Stored data entries:
<<<<

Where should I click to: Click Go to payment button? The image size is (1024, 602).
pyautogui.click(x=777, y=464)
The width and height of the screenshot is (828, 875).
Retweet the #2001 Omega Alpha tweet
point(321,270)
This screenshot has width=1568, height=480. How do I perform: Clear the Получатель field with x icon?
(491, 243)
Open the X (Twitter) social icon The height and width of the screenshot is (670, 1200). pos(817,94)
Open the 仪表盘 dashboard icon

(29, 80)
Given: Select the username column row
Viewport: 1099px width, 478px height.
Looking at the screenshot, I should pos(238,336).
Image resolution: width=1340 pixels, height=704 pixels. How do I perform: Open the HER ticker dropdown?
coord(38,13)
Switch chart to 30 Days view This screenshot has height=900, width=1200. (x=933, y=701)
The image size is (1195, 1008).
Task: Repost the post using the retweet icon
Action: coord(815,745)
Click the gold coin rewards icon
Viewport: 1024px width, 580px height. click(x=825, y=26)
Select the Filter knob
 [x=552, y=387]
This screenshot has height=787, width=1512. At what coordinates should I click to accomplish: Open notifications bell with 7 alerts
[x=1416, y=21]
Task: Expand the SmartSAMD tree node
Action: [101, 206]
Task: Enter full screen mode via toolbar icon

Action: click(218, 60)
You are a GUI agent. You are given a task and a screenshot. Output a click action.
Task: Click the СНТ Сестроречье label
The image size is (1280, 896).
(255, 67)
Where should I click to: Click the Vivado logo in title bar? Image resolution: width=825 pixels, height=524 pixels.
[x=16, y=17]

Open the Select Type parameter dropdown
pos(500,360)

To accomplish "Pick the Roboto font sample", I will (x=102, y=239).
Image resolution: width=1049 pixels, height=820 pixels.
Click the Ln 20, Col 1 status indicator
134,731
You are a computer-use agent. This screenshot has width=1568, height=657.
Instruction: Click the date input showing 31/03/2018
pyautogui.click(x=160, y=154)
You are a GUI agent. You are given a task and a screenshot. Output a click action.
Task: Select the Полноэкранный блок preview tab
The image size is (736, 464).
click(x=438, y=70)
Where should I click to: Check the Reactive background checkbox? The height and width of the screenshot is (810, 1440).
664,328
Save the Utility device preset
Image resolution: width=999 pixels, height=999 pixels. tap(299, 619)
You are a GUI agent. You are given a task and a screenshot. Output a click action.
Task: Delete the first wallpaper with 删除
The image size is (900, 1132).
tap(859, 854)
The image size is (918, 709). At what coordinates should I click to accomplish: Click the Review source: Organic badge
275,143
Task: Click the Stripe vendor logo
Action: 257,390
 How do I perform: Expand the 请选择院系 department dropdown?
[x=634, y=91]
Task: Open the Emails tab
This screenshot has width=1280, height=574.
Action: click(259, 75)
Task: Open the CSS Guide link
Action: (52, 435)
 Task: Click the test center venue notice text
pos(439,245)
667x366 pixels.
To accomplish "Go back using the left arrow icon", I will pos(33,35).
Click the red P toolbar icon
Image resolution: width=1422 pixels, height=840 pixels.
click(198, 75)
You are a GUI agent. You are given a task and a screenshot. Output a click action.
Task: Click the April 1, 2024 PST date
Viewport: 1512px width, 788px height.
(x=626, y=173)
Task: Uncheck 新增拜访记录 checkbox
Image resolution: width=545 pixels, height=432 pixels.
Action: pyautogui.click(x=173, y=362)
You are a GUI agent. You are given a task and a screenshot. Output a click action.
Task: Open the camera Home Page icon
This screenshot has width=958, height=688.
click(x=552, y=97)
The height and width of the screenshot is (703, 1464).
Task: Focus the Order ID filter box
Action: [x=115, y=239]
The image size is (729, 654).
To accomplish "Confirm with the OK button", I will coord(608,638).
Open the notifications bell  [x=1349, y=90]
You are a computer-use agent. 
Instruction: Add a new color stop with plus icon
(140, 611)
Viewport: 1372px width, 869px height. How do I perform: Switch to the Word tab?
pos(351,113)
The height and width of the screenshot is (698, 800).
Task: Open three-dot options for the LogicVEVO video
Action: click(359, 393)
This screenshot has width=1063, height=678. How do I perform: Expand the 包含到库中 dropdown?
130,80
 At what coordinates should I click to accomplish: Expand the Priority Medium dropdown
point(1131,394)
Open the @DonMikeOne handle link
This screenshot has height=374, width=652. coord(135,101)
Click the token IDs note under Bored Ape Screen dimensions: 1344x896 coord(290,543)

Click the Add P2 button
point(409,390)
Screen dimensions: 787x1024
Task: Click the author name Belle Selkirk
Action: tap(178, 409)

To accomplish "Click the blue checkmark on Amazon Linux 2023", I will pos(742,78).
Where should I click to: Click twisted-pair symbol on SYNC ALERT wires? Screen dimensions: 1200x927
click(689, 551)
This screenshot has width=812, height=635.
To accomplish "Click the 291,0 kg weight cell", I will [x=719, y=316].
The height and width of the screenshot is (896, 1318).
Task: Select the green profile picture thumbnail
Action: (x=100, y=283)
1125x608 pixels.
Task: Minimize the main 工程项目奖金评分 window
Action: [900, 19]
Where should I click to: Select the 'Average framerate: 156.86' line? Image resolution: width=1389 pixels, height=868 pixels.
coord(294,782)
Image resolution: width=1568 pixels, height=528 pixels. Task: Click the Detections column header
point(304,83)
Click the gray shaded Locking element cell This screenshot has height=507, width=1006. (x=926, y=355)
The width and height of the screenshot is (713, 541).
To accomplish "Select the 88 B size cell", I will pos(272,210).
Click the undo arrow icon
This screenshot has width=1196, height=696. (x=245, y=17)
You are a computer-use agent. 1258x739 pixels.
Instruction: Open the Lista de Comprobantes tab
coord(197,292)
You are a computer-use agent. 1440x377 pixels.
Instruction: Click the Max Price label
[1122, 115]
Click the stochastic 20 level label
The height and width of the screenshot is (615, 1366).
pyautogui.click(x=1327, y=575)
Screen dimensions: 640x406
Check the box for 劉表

>>>>

Work to complete:
Lines with the word "computer" in them are the answer; report each one from the data.

Exercise result:
You are a computer-use agent. This screenshot has width=1568, height=657.
You are a computer-use agent. 
You are a computer-use agent. 1258x739 pixels.
You are a computer-use agent. 1440x377 pixels.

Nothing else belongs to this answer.